__TASK INSTRUCTIONS__
Across all the records, filter for lines with the word "agent" and copy them.

Collected data entries:
^^^^^^^^^^^^^^^^

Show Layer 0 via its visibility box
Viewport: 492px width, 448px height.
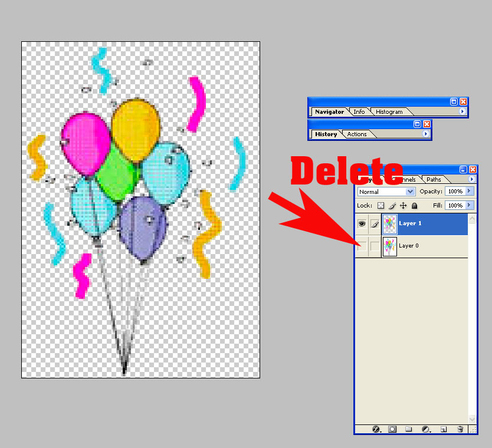362,246
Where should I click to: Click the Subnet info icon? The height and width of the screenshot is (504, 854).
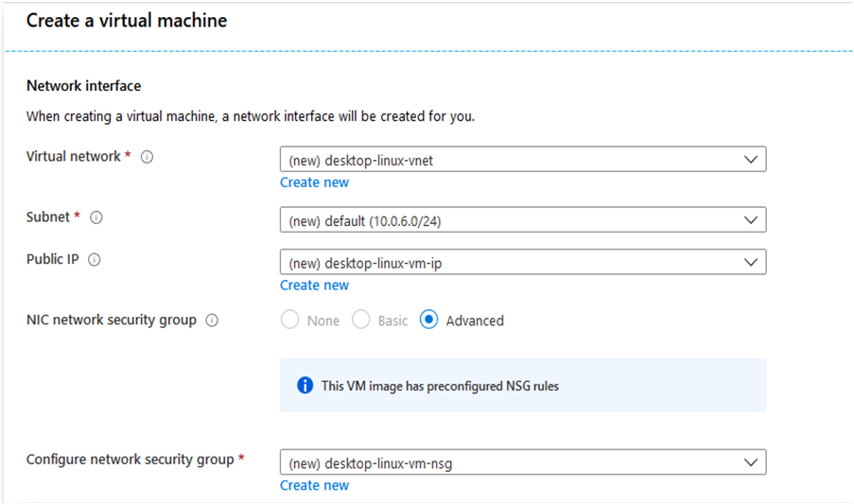click(x=96, y=217)
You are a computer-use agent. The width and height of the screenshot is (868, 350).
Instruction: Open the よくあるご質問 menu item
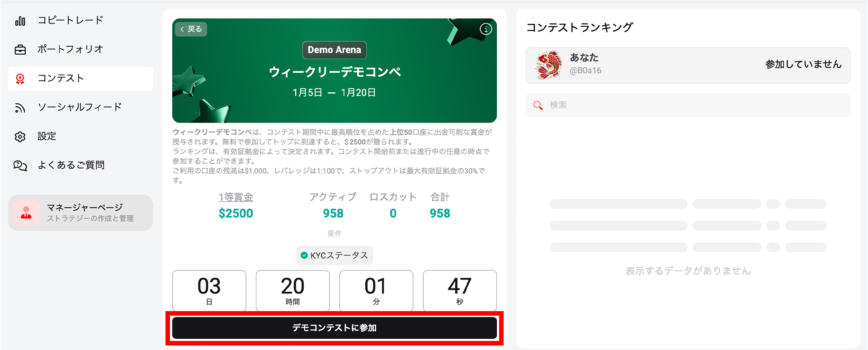tap(71, 165)
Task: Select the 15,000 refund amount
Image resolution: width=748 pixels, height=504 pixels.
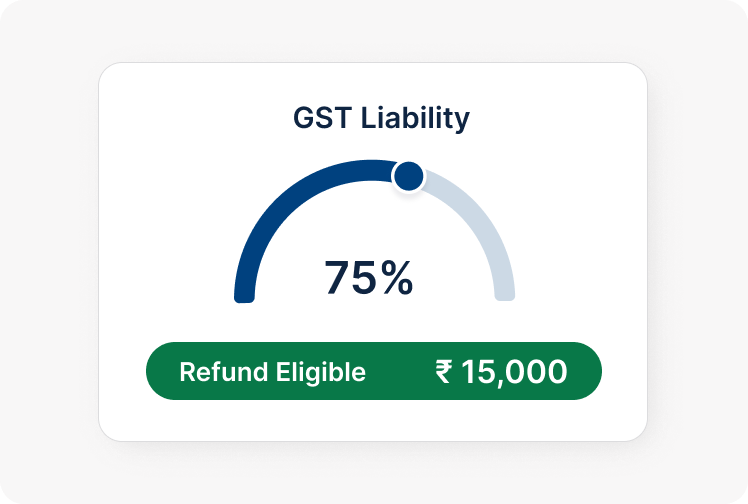Action: pos(514,372)
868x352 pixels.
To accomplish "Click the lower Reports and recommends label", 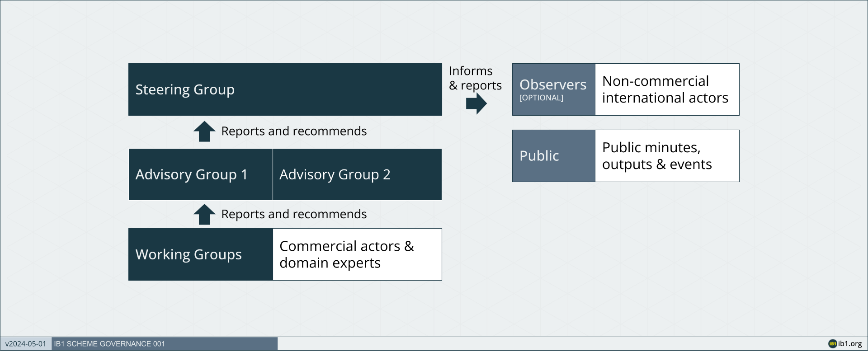I will 294,214.
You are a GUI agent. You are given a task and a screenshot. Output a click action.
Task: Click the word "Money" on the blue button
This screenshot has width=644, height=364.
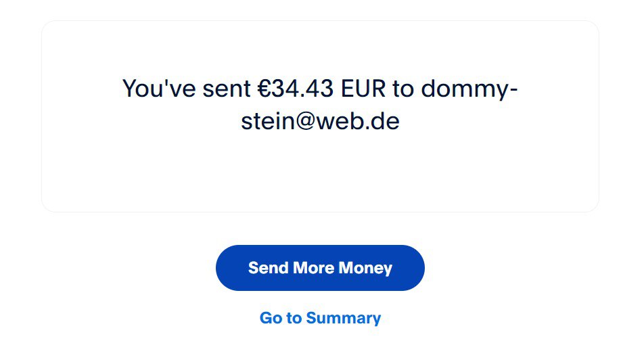[x=365, y=268]
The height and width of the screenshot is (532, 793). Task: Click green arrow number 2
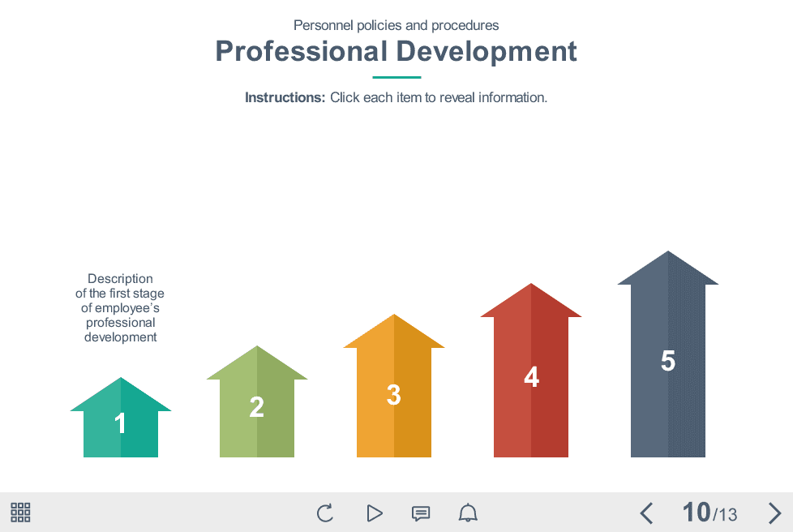click(x=257, y=410)
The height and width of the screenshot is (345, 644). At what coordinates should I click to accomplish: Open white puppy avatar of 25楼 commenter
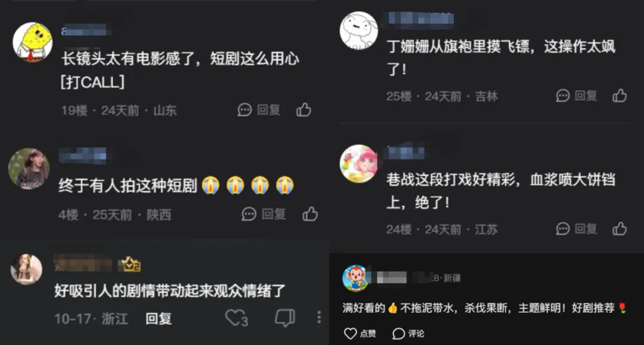pos(358,30)
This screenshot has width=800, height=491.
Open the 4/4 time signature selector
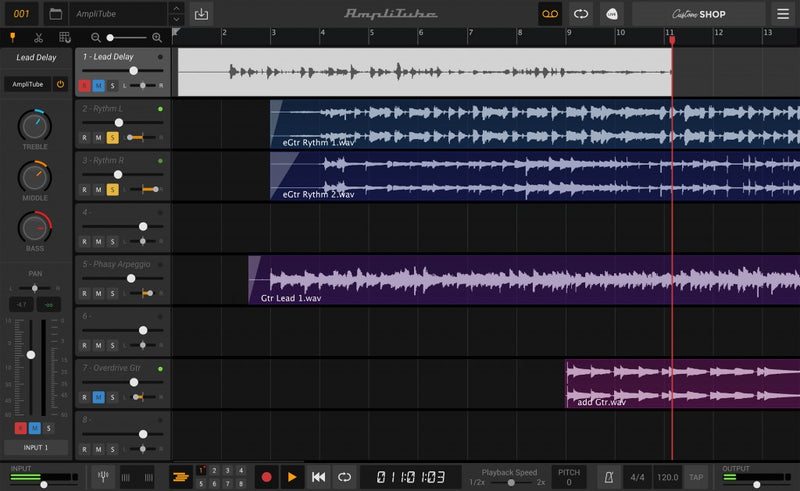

^^^^^^^^^^^^^^^^

__TASK RESULT__
You are a computer-use agent. The width and height of the screenshot is (868, 350).
You are a GUI agent. You are given a task and a screenshot. Output a click action.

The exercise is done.